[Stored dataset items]
⟨

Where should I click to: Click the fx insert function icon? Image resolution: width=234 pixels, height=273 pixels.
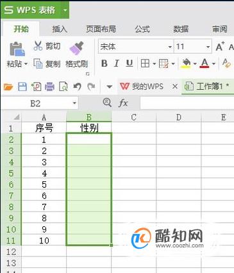[123, 103]
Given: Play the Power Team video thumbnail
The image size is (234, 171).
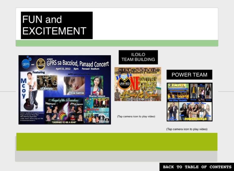Looking at the screenshot, I should pos(190,102).
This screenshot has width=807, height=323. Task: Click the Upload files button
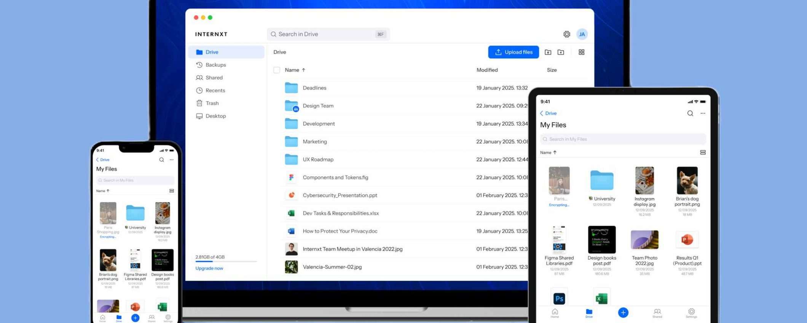513,52
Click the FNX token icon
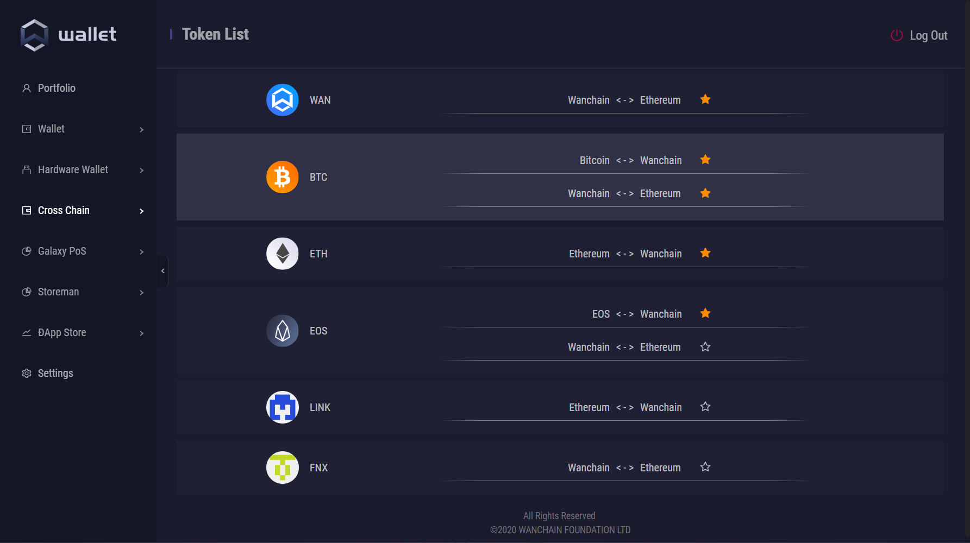The height and width of the screenshot is (543, 970). [283, 468]
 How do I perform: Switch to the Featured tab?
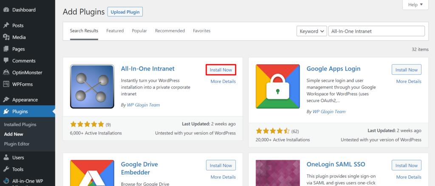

⟩

### TASK DESCRIPTION:
Go through the records above and write out every line exactly, passing over the pictures.

### RESPONSE:
Where should I click to: Click the fx insert function icon? Image resolution: width=234 pixels, height=273 pixels.
[123, 103]
Given: Play the Power Team video thumbnail
The image size is (234, 171).
Looking at the screenshot, I should pos(190,102).
This screenshot has width=807, height=323. Task: Click the Upload files button
513,52
Click the FNX token icon
The height and width of the screenshot is (543, 970). [283, 468]
 How do I perform: Switch to the Featured tab?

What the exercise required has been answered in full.